● THE RECORDS
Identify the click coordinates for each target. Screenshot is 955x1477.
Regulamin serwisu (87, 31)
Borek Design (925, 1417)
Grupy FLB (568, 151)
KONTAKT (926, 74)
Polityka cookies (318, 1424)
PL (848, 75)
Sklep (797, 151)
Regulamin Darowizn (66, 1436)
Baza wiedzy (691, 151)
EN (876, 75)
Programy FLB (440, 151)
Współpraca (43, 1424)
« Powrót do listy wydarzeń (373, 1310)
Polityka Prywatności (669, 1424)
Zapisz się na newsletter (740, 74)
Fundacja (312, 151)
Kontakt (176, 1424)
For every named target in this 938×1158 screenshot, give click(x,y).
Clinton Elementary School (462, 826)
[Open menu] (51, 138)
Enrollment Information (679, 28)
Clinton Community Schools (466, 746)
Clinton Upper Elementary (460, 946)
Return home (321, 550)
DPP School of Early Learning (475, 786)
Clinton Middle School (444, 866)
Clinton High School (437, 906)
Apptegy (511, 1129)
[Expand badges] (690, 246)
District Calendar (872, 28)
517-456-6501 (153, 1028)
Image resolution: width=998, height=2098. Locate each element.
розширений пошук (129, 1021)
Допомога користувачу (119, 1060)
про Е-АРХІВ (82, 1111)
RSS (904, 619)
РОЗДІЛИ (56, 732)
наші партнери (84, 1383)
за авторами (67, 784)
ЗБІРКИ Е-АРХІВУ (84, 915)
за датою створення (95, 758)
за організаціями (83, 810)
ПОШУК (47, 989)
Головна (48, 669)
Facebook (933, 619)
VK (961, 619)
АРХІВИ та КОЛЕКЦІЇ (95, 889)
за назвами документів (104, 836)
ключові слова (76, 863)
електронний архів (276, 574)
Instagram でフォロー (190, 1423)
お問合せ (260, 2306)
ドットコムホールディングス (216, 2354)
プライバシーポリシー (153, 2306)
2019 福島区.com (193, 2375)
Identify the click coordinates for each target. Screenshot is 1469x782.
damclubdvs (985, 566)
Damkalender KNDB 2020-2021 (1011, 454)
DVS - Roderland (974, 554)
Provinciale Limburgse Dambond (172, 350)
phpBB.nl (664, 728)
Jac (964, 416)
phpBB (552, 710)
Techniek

● SHORT EXERCISE
Reproduce every item above verbatim, keeping each line in its original order.

● CORRECT RESULT
Identify the click coordinates for each target. Screenshot is 955x1477.
Regulamin serwisu (87, 31)
Borek Design (925, 1417)
Grupy FLB (568, 151)
KONTAKT (926, 74)
Polityka cookies (318, 1424)
PL (848, 75)
Sklep (797, 151)
Regulamin Darowizn (66, 1436)
Baza wiedzy (691, 151)
EN (876, 75)
Programy FLB (440, 151)
Współpraca (43, 1424)
« Powrót do listy wydarzeń (373, 1310)
Polityka Prywatności (669, 1424)
Zapisz się na newsletter (740, 74)
Fundacja (312, 151)
Kontakt (176, 1424)
For every named target in this 938×1158 screenshot, give click(x,y).
Clinton Elementary School (462, 826)
[Open menu] (51, 138)
Enrollment Information (679, 28)
Clinton Community Schools (466, 746)
Clinton Upper Elementary (460, 946)
Return home (321, 550)
DPP School of Early Learning (475, 786)
Clinton Middle School (444, 866)
Clinton High School (437, 906)
Apptegy (511, 1129)
[Expand badges] (690, 246)
District Calendar (872, 28)
517-456-6501 (153, 1028)
Image resolution: width=998, height=2098. Locate each element.
розширений пошук (129, 1021)
Допомога користувачу (119, 1060)
про Е-АРХІВ (82, 1111)
RSS (904, 619)
РОЗДІЛИ (56, 732)
наші партнери (84, 1383)
за авторами (67, 784)
ЗБІРКИ Е-АРХІВУ (84, 915)
за датою створення (95, 758)
за організаціями (83, 810)
ПОШУК (47, 989)
Головна (48, 669)
Facebook (933, 619)
VK (961, 619)
АРХІВИ та КОЛЕКЦІЇ (95, 889)
за назвами документів (104, 836)
ключові слова (76, 863)
електронний архів (276, 574)
Instagram でフォロー (190, 1423)
お問合せ (260, 2306)
ドットコムホールディングス (216, 2354)
プライバシーポリシー (153, 2306)
2019 福島区.com (193, 2375)
Identify the click coordinates for each target. Screenshot is 1469x782.
damclubdvs (985, 566)
Damkalender KNDB 2020-2021 (1011, 454)
DVS - Roderland (974, 554)
Provinciale Limburgse Dambond (172, 350)
phpBB.nl (664, 728)
Jac (964, 416)
phpBB (552, 710)
Techniek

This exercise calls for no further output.